Superconducting current and proximity effect in ABA and ABC multilayer graphene Josephson junctions

TL;DR

This study uses numerical methods to analyze how stacking order in multilayer graphene affects the proximity effect and supercurrent flow in Josephson junctions, revealing stacking-dependent differences in current distribution and pair amplitude polarization.

Contribution

It provides a detailed numerical analysis of the impact of ABA and ABC stacking on superconducting proximity effects and supercurrent behavior in multilayer graphene Josephson junctions.

Findings

Stacking order significantly influences supercurrent distribution.

Rhombohedral stacking enhances pair amplitude polarization.

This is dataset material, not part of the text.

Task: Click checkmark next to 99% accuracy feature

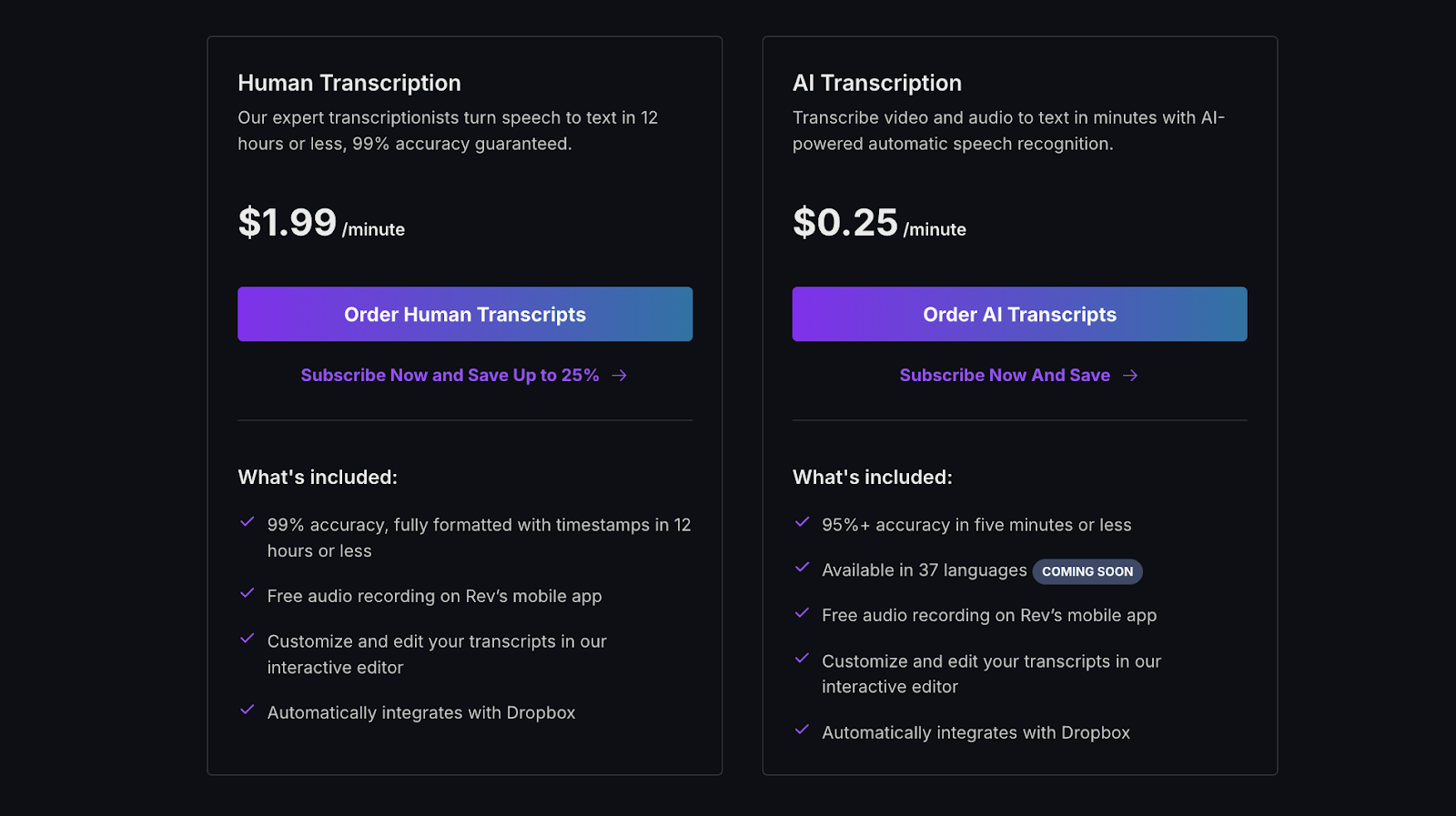Action: [247, 522]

Supercurrent is suppressed despite increased proximity effect in non-dimer sites.

Abstract

Using a numerical tight-binding approach based on the Chebyshev-Bogoliubov-de Gennes method we describe Josephson junctions made of multilayer graphene contacted by top superconducting gates. Both Bernal (ABA) and rhombohedral (ABC) stacking are considered and we find that the type of stacking has a strong effect on the proximity effect and the supercurrent flow. For both cases the pair amplitude shows a polarization between dimer and non-dimer atoms, being more pronounced for rhombohedral stacking. Even though the proximity effect in non-dimer sites is enhanced when compared to single layer graphene, we find that the supercurrent is suppressed. The spatial distribution of the supercurrent shows that for Bernal stacking the current flows only in the top-most layers while for rhombohedral stacking the current flows throughout the whole structure.